Hi @bsmith, this looks like a sensible optimisation! I suppose we can also do something similar when the input is an and too? i.e.
%mask = tail call <vscale x 8 x i16> @llvm.aarch64.sve.dup.x.nxv8i16(i16 0x7FFF) %and = tail call <vscale x 8 x i16> @llvm.aarch64.sve.and.nxv8i16(<vscale x 8 x i1> %pg, <vscale x 8 x i16> %a, <vscale x 8 x i16> %mask) %splat = tail call <vscale x 8 x i16> @llvm.aarch64.sve.dup.x.nxv8i16(i16 2) %shr = tail call <vscale x 8 x i16> @llvm.aarch64.sve.srshl.nxv8i16(<vscale x 8 x i1> %pg, <vscale x 8 x i16> %and, <vscale x 8 x i16> %splat)

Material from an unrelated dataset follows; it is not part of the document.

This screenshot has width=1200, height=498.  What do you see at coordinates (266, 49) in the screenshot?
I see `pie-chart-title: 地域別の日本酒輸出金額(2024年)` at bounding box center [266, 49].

Do you mean SRSHL instead of SQSHL in all the comments?
nit: Maybe it's worth splitting the tests out into Positive and Negative tests, i.e. top half positive, bottom half negative? I think that makes it a bit easier to see what's going on.
I think it's probably not worth handling a case like this, the abs case is one we have explicitly seen in real world code. We could in theory go further and add even more cases (shr also, for example), but given there is no obvious generic way to do this we'd have to add loads of special cases for each intrinsic we might care about, all just in case someone happened to write/end up with suboptimal ACLE code, (srshl is not a compiler generated thing, it will only come from ACLE intrinsics). I think it's probably best to only extend this if and when we need it.
- Fix typos in comments, SQSHL -> SRSHL.
- Rearrange tests to have positive cases first.
I don't suppose m_NonNegative() works, or can be made to work, here?
Ideally I'd hope for something similar in the higher up code paths so that perhaps we can catch more cases for free but I think realistically this is the only place where it might work today out-the-box.
I think you can use IRBuilder<> Builder(II); here.